A simple four-instruction routine is fragmented so that no two consecutive operations are adjacent in memory; junk filler is placed in the gaps the jmps skip over:

; ---- Logical routine (what actually runs) ----
;   mov eax, [ebp-4]  /  add eax, 1  /  mov [ebp-4], eax  /  ret

; ---- Physical layout (what the disassembler sees) ----
00401000: 8B 45 FC          mov  eax, [ebp-4]
00401003: EB 12             jmp  short 0x00401017   ; -> fragment 2
00401005: E8 1F 8B 44 90    call ...                ; <- JUNK (never executed, derails sweep)
0040100A: ...               (more junk decoded forward by linear sweep)

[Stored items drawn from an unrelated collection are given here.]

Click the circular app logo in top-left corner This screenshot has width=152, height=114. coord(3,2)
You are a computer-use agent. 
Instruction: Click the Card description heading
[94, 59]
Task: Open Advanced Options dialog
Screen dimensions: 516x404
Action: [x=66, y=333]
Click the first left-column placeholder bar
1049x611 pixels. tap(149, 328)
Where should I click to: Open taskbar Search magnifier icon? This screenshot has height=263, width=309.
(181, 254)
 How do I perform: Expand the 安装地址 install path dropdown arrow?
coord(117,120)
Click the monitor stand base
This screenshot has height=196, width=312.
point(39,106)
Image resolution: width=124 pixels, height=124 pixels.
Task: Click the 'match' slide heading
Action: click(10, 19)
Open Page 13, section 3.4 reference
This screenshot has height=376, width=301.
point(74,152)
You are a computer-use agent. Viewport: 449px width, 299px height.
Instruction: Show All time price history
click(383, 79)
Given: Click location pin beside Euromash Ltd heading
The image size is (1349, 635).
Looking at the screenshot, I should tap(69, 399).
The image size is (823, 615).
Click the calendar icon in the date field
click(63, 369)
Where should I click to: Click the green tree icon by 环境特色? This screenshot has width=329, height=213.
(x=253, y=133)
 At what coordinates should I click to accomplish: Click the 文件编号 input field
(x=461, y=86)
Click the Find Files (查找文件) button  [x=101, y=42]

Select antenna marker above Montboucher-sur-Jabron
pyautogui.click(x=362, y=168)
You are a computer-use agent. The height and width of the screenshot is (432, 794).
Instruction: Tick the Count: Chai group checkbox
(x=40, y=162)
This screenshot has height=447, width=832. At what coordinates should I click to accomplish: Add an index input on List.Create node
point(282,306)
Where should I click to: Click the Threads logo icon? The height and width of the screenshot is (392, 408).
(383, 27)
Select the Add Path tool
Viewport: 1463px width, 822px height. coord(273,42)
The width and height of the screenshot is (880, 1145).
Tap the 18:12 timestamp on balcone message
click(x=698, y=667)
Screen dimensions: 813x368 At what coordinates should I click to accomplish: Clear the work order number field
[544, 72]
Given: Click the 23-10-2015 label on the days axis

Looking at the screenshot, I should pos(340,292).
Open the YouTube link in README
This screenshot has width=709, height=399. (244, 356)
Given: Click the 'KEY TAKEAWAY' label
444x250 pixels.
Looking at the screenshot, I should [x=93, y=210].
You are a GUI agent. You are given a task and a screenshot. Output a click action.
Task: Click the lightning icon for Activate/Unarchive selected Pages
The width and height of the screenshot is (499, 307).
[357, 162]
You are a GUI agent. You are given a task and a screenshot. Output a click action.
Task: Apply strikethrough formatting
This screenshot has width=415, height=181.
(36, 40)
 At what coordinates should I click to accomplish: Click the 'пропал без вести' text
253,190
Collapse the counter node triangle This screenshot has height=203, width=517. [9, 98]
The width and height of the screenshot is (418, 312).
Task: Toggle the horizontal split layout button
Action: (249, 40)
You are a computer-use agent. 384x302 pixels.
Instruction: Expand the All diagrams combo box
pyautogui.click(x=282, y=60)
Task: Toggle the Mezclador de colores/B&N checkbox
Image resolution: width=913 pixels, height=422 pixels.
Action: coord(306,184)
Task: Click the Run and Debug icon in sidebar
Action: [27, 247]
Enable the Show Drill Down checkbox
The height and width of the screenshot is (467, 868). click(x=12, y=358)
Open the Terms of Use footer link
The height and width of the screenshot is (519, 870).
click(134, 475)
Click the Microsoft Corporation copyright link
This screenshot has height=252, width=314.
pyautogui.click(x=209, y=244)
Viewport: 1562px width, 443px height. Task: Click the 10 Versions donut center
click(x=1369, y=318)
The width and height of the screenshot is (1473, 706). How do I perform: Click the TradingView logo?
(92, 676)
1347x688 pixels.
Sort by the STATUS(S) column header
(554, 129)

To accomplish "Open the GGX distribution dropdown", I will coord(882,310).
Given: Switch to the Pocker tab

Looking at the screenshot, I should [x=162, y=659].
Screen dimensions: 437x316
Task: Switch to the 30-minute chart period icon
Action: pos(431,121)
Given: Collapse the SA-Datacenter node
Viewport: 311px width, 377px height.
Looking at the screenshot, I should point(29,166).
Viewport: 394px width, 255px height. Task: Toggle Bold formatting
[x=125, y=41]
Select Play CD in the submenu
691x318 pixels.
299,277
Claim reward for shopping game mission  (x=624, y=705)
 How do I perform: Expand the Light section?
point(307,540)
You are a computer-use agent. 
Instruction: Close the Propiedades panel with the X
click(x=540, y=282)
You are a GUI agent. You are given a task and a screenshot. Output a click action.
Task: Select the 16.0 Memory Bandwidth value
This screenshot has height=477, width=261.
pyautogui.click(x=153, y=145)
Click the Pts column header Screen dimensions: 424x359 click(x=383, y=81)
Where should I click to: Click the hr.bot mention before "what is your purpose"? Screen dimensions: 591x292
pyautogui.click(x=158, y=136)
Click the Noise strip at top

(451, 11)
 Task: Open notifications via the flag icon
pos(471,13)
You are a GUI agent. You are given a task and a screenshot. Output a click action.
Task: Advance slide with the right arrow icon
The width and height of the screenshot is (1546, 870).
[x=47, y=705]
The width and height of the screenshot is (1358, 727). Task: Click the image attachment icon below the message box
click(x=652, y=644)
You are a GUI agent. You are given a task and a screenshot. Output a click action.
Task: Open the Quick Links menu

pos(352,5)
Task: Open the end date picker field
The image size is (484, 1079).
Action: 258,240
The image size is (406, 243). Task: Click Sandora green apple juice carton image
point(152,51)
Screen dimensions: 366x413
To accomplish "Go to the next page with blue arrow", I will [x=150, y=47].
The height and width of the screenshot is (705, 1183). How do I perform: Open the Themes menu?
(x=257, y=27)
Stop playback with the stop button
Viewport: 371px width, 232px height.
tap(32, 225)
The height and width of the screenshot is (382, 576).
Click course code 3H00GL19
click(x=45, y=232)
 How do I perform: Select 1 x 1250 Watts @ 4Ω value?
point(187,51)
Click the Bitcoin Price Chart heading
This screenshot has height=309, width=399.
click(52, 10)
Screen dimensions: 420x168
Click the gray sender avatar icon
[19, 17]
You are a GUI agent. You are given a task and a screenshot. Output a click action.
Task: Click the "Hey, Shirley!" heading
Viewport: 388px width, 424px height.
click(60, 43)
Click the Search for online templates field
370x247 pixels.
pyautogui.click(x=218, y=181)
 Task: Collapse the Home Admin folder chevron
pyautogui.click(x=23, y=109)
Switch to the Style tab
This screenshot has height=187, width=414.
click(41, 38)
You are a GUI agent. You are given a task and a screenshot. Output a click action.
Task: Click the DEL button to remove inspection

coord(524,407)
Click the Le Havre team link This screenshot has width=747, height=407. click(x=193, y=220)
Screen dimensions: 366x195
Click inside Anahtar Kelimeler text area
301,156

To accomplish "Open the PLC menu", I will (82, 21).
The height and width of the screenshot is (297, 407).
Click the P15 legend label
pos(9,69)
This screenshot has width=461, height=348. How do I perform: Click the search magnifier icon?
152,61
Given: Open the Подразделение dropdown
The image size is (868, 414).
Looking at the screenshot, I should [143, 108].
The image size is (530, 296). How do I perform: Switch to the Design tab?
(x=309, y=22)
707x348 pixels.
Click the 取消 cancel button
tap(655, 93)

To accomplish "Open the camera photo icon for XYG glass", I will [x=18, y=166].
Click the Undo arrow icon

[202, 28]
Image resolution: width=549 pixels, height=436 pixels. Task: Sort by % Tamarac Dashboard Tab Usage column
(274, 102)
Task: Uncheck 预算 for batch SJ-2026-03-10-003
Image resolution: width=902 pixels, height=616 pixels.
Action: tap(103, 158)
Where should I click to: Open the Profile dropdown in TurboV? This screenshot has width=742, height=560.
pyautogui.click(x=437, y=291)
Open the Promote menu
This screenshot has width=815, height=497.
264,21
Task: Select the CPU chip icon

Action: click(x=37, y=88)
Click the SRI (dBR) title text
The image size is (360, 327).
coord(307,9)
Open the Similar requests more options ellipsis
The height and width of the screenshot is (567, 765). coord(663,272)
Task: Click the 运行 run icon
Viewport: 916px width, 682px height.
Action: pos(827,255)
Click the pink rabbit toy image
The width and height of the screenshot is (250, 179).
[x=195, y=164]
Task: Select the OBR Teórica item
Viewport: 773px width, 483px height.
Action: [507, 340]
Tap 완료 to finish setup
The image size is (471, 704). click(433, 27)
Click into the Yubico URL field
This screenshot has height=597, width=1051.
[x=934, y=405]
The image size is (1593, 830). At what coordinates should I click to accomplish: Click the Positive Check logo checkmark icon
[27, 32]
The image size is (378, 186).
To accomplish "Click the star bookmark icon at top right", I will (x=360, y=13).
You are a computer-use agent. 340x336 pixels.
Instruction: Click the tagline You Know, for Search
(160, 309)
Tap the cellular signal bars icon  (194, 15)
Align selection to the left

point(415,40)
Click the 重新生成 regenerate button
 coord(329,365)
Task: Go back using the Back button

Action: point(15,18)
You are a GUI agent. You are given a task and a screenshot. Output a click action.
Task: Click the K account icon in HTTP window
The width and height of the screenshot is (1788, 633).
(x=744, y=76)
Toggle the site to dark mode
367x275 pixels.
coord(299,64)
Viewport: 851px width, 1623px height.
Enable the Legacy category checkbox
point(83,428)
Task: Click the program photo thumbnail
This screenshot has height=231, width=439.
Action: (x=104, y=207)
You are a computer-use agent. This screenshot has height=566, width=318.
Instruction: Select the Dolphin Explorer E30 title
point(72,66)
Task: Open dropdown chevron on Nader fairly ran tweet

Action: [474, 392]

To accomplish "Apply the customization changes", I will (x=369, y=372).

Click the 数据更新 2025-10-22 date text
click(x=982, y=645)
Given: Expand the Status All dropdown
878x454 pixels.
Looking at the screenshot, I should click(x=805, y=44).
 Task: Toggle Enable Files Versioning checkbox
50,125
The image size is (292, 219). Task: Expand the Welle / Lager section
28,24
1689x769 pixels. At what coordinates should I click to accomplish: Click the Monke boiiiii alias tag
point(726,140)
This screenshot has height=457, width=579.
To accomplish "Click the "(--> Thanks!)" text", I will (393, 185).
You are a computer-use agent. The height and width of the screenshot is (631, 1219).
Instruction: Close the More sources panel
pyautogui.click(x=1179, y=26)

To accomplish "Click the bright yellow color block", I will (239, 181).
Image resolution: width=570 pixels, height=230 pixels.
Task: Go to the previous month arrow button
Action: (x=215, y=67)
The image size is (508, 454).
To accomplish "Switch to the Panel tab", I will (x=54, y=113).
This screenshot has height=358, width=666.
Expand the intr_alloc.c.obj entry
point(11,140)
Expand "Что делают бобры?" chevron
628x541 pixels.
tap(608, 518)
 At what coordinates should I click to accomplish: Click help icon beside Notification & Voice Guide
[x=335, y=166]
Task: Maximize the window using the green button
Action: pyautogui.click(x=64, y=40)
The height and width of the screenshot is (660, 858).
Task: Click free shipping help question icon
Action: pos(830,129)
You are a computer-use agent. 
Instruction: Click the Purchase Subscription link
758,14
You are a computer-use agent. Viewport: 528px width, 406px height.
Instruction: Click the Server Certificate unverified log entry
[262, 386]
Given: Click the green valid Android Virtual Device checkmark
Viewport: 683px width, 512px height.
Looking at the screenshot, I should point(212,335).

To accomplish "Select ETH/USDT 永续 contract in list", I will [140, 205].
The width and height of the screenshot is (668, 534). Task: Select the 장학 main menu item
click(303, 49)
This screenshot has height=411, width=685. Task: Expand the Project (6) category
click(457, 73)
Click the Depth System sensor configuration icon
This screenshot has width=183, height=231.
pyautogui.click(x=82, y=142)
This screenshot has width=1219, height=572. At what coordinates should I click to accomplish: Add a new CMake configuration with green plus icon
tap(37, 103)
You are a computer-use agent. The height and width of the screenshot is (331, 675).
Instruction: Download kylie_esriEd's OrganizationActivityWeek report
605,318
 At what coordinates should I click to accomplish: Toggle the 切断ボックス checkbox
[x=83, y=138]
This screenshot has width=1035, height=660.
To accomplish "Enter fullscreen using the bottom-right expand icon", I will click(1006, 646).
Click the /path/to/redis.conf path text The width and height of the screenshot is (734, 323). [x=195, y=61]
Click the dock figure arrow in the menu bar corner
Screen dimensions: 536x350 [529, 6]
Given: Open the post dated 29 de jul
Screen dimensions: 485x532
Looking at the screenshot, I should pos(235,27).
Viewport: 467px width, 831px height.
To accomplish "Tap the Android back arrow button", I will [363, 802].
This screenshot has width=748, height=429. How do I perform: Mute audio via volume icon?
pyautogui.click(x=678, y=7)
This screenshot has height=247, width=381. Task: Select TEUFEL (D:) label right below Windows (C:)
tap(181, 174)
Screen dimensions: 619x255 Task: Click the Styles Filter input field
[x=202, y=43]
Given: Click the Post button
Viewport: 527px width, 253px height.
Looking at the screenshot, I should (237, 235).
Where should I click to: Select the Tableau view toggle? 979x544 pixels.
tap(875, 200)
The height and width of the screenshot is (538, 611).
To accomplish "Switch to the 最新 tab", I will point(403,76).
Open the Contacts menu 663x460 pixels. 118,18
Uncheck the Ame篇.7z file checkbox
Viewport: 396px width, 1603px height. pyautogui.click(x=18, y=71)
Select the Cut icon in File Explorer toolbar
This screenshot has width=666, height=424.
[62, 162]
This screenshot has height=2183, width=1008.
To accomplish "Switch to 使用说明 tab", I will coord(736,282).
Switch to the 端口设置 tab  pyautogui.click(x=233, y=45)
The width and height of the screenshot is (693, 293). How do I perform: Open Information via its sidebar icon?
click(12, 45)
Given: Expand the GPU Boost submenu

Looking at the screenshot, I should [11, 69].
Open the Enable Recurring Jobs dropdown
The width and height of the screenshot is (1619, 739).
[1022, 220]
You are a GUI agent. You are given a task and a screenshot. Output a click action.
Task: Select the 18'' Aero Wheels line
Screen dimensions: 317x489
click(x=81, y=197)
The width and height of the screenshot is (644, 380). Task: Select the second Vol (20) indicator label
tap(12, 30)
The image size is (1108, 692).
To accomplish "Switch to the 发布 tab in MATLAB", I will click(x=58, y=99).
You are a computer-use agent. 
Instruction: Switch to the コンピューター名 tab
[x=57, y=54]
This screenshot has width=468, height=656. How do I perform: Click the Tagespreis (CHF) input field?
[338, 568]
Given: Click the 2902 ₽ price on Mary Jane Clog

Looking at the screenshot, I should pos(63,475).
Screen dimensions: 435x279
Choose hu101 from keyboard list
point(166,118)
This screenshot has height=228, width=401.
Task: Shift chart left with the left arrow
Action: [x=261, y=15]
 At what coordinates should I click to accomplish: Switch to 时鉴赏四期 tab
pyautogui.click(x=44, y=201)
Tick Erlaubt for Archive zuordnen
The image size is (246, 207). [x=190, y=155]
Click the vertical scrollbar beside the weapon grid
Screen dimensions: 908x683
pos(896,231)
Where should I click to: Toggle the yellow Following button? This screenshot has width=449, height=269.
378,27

00401017: 83 C0 01          add  eax, 1
0040101A: EB E4             jmp  short 0x00401000... ; -> fragment 3 (backward)
                            ; really targets 0x00401005-region label; shown as chain hop

00401005-relocated:
0040102B: 89 45 FC          mov  [ebp-4], eax
0040102E: EB 05             jmp  short 0x00401035   ; -> fragment 4
00401035: C3                ret

Linear sweep follows 0x00401000 then decodes the junk at 0x00401005 (E8 1F 8B 44 90 becomes a phantom call) instead of jumping to the real fragment at 0x00401017, immediately desynchronising. Each EB xx short jump is a legitimate, correctly-encoded branch — the obfuscation is entirely in the scattering and ordering, not in any malformed instruction. The recursive engine recovers the logic but produces one basic block per fragment, turning a 4-instruction function into a graph of single-statement nodes wired by a tangle of edges.

Detection & analysis

Static analysis:

• The signature is an abnormally high ratio of unconditional jmp instructions to real work — basic blocks of one or two instructions each ending in a jmp, with many backward and short-range branches threading through the function.
• In IDA/Ghidra the graph view explodes into a dense mesh; look for chains where every block's sole successor is reached by a jmp and the fall-through bytes are flagged as junk or never referenced.
• A CFG-normalisation pass (or a deobfuscation plugin) can re-linearise the fragments: follow each jmp edge, concatenate the targets in execution order, and drop the unreferenced filler to recover the original straight-line body.

Dynamic analysis:

• A single-step or instruction trace records the true execution order regardless of layout; replaying the trace lets you reassemble the fragments back into a contiguous, readable routine.
• Code-coverage tools (DynamoRIO, Intel PT) mark only the executed fragment starts, instantly separating live fragments from the dead junk in the gaps.

Detection rule hint:

Flag functions whose unconditional-jmp density exceeds a threshold (e.g. more than ~30% of instructions are jmp, or the average basic block is under three instructions) combined with a high count of branches whose fall-through bytes are never cross-referenced. That profile — many tiny blocks chained almost exclusively by jmp with dead filler between them — is characteristic of jump-chaining obfuscation and rare in compiler-generated code.